Wang was no ordinary target of Chinese persecution. As vice mayor and police chief of Chongqing, he had become China’s most celebrated cop, a folk hero for his no-holds-barred campaign against organized criminals and their alleged protectors in that sprawling megalopolis. He was the strong right arm of Chongqing party secretary Bo Xilai, one of China’s most powerful men. But on Feb. 2, Bo abruptly fired his ace enforcer – and Wang evidently had so little faith in Chinese justice that he took the desperate step of fleeing to the Americans for protection. …China’s websites have gone wild with speculation over Wang’s flight.
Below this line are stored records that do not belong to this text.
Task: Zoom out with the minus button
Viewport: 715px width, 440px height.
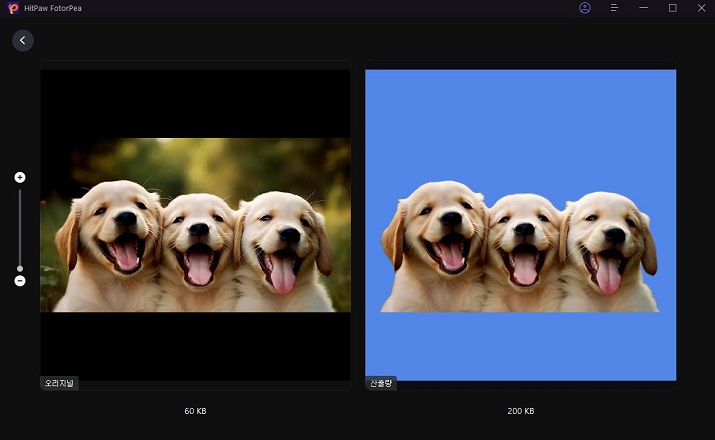Action: 20,281
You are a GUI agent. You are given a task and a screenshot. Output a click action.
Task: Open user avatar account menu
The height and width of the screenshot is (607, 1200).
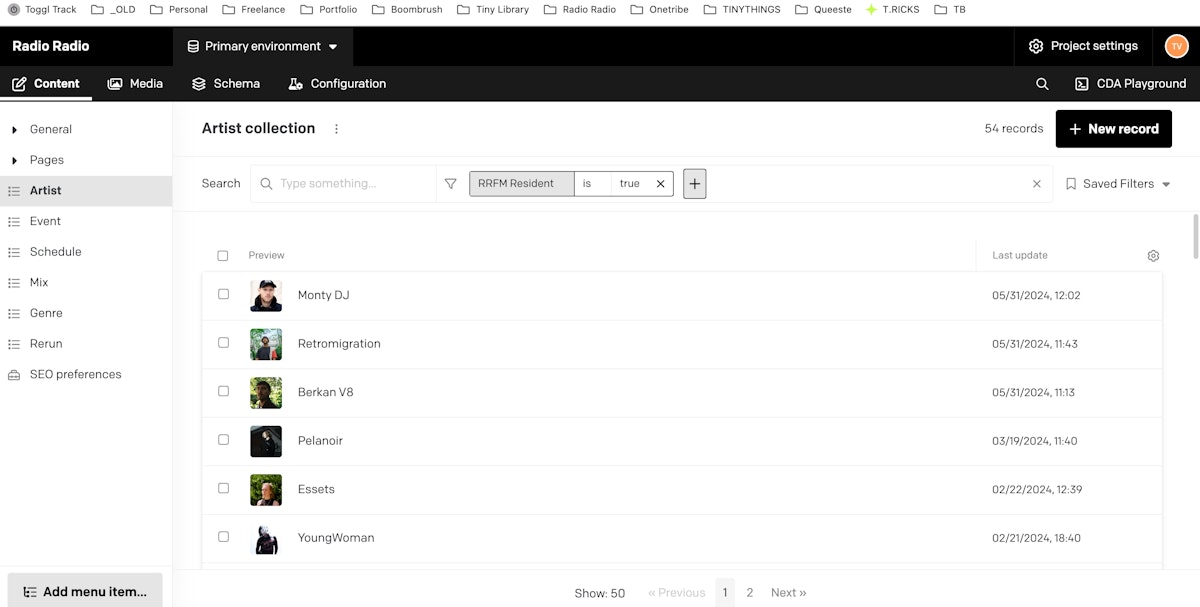click(x=1176, y=46)
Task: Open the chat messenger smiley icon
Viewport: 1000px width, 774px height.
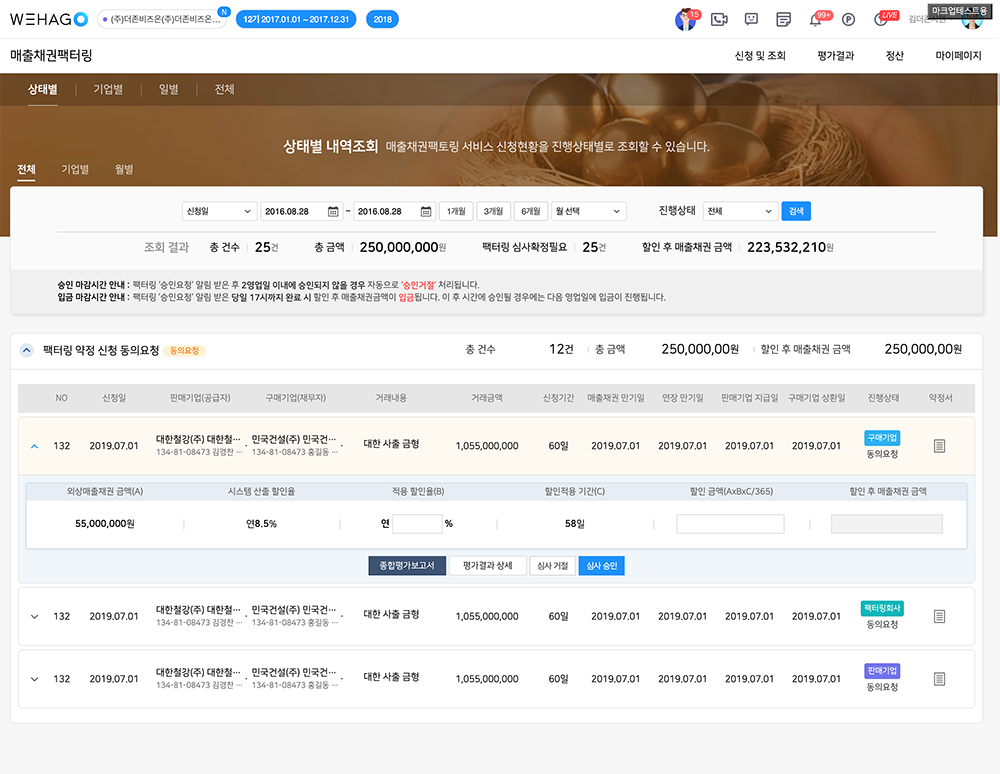Action: click(x=751, y=19)
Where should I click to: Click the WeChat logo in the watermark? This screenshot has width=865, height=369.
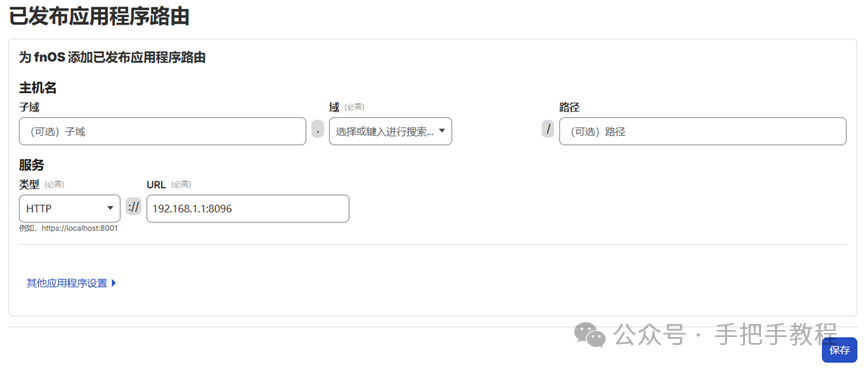coord(590,334)
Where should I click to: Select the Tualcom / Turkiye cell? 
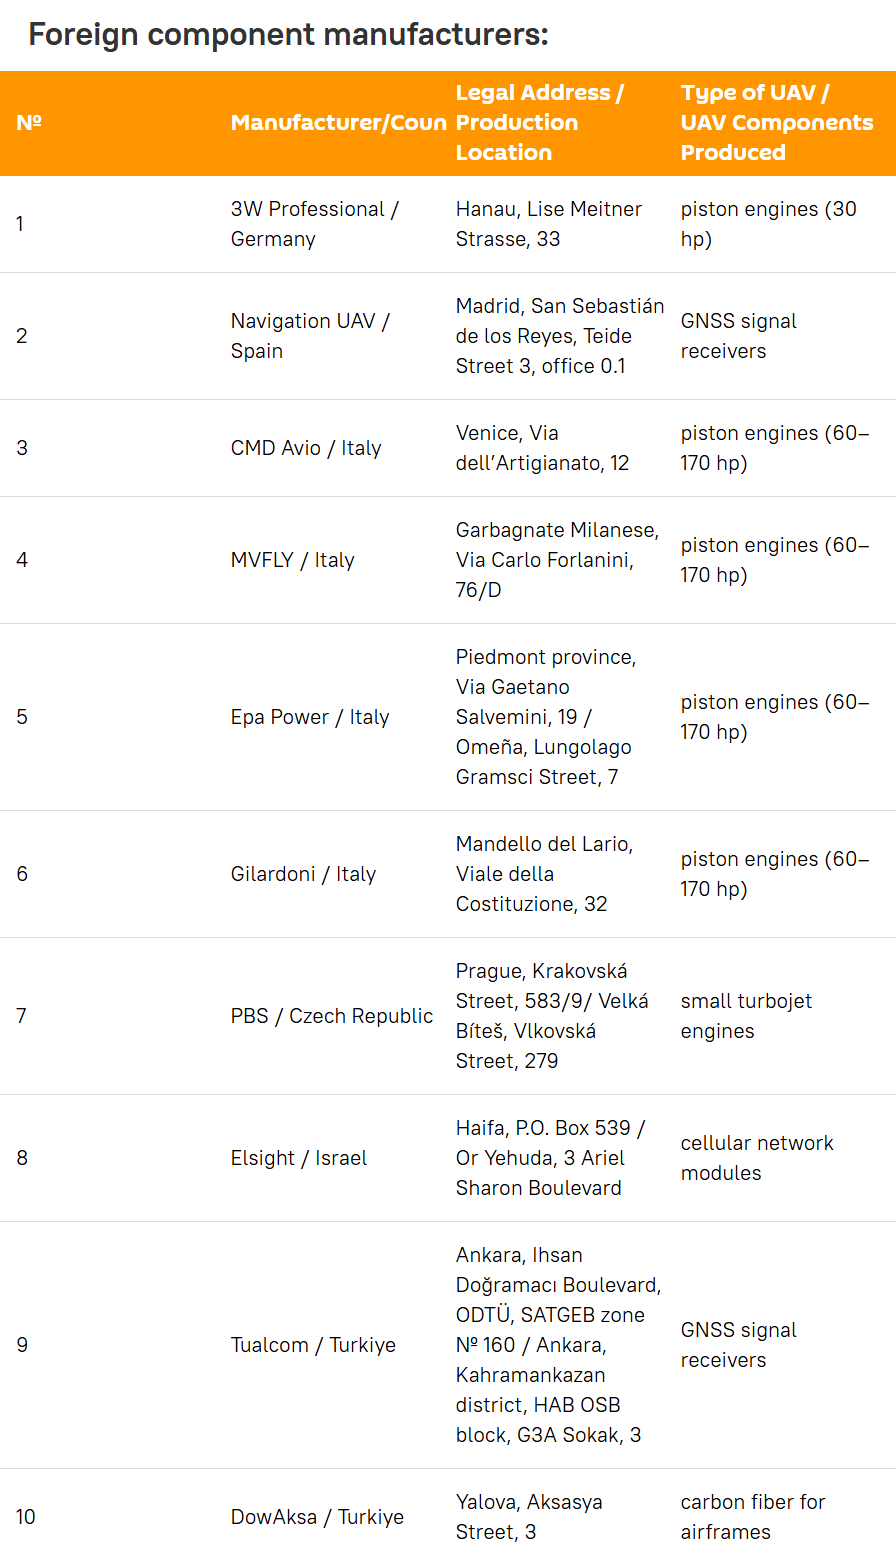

What did the fugitive police chief tell the Americans? What did they tell Beijing? What is he now telling the party’s enforcement arm, the Central Commission for Discipline Inspection? The commission had already opened an investigation into party corruption in Chongqing. Above all, will he implicate – perhaps destroy – his former patron? Chongqing’s municipal government tried clumsily to discredit Wang by announcing that he was suffering from “mental stress” and was “receiving vacation-style treatment” – assertions that were met with derisive hilarity in the Chinese blogosphere and only reinforced the widespread assumption that Bo was trying to make Wang his fall guy.

This framing of Bo Xilai, the highly controversial Chongqing party secretary whose “much-trumpeted “Chongqing model” champions old-fashioned Marxist egalitarianism, classic socialist values, and strong party control over each individual’s life. His enthusiasm for sending city youth down to the countryside to “learn from the peasants” recalls the Cultural Revolution,” shows the throwback Mao-ist dogma towing a dangerous and powerful line in one faction of the CCP.

The drama has exposed a ferocious battle over China’s future at the commanding heights of the party. Until now the struggle has been kept under wraps, although most Chinese know how to interpret the party leaders’ telltale harping on “unity of the leadership” and “harmonious society.” Now, however, the battle for top party slots is out in the open, and all assumptions about its outcome have been upended. The infighting is assuming some of the intensity of the ideological disputes that preceded the Cultural Revolution. At stake is not only the balance of the party’s leadership, but also the country’s future direction – whether China will take a more statist and nationalist path or stay on the road to liberalization at home and abroad. In sum, this is the party’s most crucial moment since Deng Xiaoping set out to transform China after Mao’s death.

Apart from providing a fascinating window into often opaque party jockeying, this appeal to undermine or simply expose Bo Xilai’s seditious nature exhibits the often messy, tricky world of government officials, a topic also tackled in Zhou Hao‘s 2009 documentary The Transition Period. The film, which traces the rise and fall of a Henan CCP official, spans from his high-flying aspirations to the underhanded nitty-gritty of government life with astonishing detail and incredible closeness to the subject.

In the ongoing story of Wang Lijun and Bo Xilai, however, the final verdict on the controversy surrounding Bo may rest with the big man:

Vice President Xi [Jinping] has yet to declare his hand. So far he has straddled the factions, cannily refraining from specifics on policy. A year ago he publicly lavished praise on Bo for his revival of Red Culture, but that may not mean much. In China, you take care to praise your enemies in public; it’s from behind and in the dark that you stab them.